In this essay the question about the neutrality of technology is analyzed. This concept means that a technological device is only a means to reach ends. In the philosophy of technology, there are different theories concerning this idea.
Feenberg sustains that technology embodies certain values. His theory is derived from Substantivists philosophers such as Heidegger and Ellul, although from a different perspective. The attention is given to the technology design process, and it is sustained that who has the access to it has the power of control the society. A global access to the design process could improve the democratization.
In contrast, Determinism theory argues that technology is neutral. This position derives from the 17th century ideas of efficiency and progress. The technology is only a means to serve ends, as the industrial revolution provided goods for the humanity. The design process in these terms is scientific and objective in order to obtain the most rational solution.
The question of neutrality may be translated from an architectural design point of view, particularly nowadays that a peculiar technology, the computer, is pervading the scene. Is it just a tool or does it bring the values embodied in it? Using this example the question seems to be clearer. In fact, comparing the deterministic view of design, which has important affinities with the architectural rationalism, analogies may emerge with our contemporary immersion in the informatics.

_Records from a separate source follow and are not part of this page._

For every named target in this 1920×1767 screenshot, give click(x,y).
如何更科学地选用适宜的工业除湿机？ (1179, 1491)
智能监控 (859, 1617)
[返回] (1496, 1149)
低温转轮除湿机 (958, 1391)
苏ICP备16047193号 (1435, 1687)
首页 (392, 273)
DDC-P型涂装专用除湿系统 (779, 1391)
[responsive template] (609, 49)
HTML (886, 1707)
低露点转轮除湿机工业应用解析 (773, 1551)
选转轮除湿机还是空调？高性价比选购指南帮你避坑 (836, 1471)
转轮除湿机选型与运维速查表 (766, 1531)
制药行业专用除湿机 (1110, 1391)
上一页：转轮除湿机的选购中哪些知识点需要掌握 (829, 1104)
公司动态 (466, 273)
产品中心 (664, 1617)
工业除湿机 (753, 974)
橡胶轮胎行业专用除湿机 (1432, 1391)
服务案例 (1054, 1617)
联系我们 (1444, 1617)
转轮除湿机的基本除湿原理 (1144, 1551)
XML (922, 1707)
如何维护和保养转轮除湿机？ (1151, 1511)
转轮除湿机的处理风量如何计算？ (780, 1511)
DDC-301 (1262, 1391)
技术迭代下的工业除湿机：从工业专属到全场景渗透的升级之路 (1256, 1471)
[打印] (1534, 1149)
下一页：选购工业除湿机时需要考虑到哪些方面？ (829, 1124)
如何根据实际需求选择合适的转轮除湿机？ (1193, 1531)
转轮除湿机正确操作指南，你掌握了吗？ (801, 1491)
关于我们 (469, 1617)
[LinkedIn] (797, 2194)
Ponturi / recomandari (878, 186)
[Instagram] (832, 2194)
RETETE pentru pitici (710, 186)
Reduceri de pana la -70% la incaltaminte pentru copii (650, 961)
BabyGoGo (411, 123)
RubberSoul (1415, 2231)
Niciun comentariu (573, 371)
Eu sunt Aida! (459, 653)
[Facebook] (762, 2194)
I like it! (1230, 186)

Was technology neutral on the ‘mechanic society’ during the rationalism? Assuming that it was value laden, what sort of value is embodied in it? Is it appropriate neutralizing that value? Feenberg’s Critical Theory of Technology may suggest how to address these questions in relation to the technology design problem. Contextualization and participation are two relevant key points, which have already appeared in different design technology and may give an important contribution to the contemporary architectural design practice.
Feenberg’s Critical Theory of Technology, Technology is not neutral.
From the Critical Theory of Technology, technology is defined as not neutral. This means that a particular device implicitly embodies ends. This aspect of technology may reveal implication of the use of technology as Computing in Architecture.
Feenberg published the Critical Theory of Technology in 1991. The position of this theory was built around a combination of technology issues and Social Constructivism theory. From this point of view, technology is seen as neither neutral nor autonomous. Moreover, it has political implications in terms of accessibility, power, control and communication (Feenberg, 1999:1). Considering technology as value-laden implies that every general device implicitly contains its own morals. For example, a gun itself, because it is generally designed for killing people, includes this action in its shape. The end is embodied in the means. This characteristic of Feenberg’s theory derives from Left Dystopianism and Substantivism theories developed since 1960s. However, considering the autonomous characteristic of technology, it is possible to find a relevant difference between Substantivism and Left Dystopianism. In fact, the first theory sustains that technology dominate us and progress can only aggravate the human condition. This point of view, defined as ‘Essentialist’ (Feenberg, 1999:3), is refused by Left Dystopianism and Feenberg’s Theory. In fact, they share the idea that technology dominates society, although society can control technology. Furthermore, a correspondence exists between this view and a certain common-sense, which qualifies technology as a means to satisfy any need. However, the difference is that they consider as technology over than the single device also all the system which includes means and ends.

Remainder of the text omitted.